What is needed here is every line of the records that includes "icon".

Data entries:
——————

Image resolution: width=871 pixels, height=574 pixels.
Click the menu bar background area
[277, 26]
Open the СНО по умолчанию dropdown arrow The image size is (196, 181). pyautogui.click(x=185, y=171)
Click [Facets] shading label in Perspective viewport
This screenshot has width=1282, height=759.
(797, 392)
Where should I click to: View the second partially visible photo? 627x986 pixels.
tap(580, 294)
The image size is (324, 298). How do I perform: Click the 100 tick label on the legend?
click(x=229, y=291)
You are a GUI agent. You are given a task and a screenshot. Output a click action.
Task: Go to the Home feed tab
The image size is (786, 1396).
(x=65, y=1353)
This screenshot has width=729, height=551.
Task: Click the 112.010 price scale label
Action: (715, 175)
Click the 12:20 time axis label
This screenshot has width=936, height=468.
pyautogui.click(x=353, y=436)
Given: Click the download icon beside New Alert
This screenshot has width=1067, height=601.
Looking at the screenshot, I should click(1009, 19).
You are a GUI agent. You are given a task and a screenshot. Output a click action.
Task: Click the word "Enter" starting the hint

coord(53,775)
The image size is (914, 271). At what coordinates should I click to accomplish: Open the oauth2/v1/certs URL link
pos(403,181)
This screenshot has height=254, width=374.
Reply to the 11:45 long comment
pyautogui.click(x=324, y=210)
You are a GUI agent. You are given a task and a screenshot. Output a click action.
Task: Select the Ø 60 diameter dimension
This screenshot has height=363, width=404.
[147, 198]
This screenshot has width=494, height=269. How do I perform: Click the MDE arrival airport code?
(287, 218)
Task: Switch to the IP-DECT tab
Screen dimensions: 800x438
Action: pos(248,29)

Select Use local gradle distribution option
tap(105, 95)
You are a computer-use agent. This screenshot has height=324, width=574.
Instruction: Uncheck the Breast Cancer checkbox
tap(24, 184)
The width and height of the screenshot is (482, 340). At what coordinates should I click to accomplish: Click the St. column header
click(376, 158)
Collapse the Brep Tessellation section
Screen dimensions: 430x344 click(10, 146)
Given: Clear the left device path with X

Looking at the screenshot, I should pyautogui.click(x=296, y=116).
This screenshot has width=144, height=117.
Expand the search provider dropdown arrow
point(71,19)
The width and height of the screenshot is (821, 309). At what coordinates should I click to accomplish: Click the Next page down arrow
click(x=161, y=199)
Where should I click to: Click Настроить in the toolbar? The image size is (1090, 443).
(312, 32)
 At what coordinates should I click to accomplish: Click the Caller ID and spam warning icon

——————

The answer:
Given: Click the download icon beside New Alert
 At what coordinates should I click to accomplish: Click the Caller ID and spam warning icon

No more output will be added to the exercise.